By Justin D. Lyons, Contributing Writer, Classical Wisdom
Today we think of Thucydides as one of the first historians. Yet perhaps that word is a bit misleading, or at least doesn’t paint the full picture.  
In his Poetics, Aristotle distinguishes the historian from the philosopher and the poet. History is not philosophic because it deals with particulars, whereas philosophy deals with the universal. Poetry lies between philosophy and history, dealing with the universal in the particular.
At first glance, Thucydides seems to fall decidedly into the category of historian. The beginning of The Peloponnesian War undermines the exaggerated grandeur attributed to early Greece, built mainly on the authority of Homer. The glory of poetic vision is scrapped for a realistic assessment of early ages. In addition, Thucydides himself remarks that he does not write as the poets do.
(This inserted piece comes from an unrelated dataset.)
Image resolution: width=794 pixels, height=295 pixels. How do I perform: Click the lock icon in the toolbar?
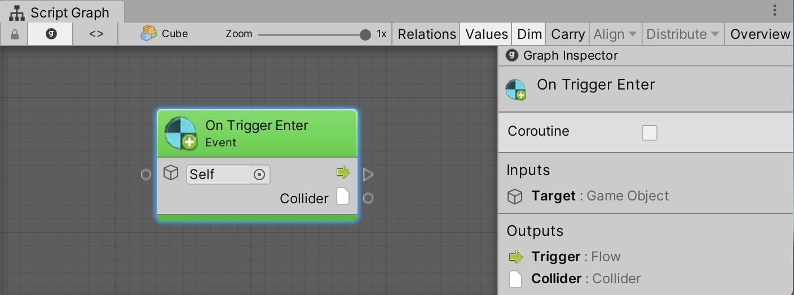[15, 34]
Thucydides narrates the history of a particular war, the Peloponnesian War, which occurred between Sparta, Athens, and their allies in the 5th century B.C. Yet he claims that he has written his work “as a possession for all time” and that it will be an aid to understanding the future. But one must ask how a history of a particular war bound in time and place could so illumine future action.
The Peloponnesian War
Just as with the poet, the particular and the universal are interwoven in Thucydides’ work. He describes this war between these two cities at a certain time but reveals the story of mankind.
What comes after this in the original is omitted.